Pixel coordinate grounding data
== Segment start ==
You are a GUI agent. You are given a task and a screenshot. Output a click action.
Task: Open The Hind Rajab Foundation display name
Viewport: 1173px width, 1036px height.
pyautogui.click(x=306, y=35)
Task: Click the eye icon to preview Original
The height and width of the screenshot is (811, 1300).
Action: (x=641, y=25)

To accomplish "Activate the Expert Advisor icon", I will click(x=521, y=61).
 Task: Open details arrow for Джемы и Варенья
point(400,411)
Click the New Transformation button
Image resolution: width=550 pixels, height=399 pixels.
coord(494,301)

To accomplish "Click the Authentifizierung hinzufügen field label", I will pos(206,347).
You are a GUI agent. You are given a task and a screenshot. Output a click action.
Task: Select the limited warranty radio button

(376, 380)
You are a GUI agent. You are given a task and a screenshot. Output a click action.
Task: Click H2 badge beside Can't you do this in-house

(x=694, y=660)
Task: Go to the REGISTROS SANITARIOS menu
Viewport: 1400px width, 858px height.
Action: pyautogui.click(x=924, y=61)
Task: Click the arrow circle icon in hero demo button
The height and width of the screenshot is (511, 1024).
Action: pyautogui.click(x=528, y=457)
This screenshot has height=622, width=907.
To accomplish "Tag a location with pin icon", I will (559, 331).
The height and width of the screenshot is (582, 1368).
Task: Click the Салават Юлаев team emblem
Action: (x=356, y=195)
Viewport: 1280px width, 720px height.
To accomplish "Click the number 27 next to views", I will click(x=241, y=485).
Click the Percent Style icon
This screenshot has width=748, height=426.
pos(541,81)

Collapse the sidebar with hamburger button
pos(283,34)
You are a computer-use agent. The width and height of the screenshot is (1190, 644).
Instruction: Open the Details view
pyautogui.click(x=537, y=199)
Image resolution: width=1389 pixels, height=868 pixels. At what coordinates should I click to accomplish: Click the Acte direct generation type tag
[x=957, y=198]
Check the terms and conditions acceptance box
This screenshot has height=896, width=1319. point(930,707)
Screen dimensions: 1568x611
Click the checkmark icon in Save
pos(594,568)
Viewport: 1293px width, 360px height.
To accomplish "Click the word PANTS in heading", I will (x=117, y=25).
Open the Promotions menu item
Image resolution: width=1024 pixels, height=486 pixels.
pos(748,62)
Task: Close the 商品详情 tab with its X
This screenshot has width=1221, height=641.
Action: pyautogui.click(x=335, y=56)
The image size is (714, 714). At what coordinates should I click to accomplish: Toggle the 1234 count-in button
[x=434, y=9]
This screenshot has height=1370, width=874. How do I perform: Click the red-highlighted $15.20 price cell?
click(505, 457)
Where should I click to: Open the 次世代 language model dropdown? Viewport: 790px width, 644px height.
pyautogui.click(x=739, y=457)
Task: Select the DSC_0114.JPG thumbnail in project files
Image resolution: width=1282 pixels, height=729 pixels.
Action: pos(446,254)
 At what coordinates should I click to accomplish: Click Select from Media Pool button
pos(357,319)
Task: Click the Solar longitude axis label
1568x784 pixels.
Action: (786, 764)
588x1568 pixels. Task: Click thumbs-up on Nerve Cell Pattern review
== Segment end ==
* [WHAT IS REQUIRED] The required answer is the run of lines above, starting at the line with "This screenshot has height=622, width=907." and ending at the line with "You are a computer-use", reproduced exactly with both ends.

* [THE ANSWER]
This screenshot has height=622, width=907.
To accomplish "Tag a location with pin icon", I will (559, 331).
The height and width of the screenshot is (582, 1368).
Task: Click the Салават Юлаев team emblem
Action: (x=356, y=195)
Viewport: 1280px width, 720px height.
To accomplish "Click the number 27 next to views", I will click(x=241, y=485).
Click the Percent Style icon
This screenshot has width=748, height=426.
pos(541,81)

Collapse the sidebar with hamburger button
pos(283,34)
You are a computer-use agent. The width and height of the screenshot is (1190, 644).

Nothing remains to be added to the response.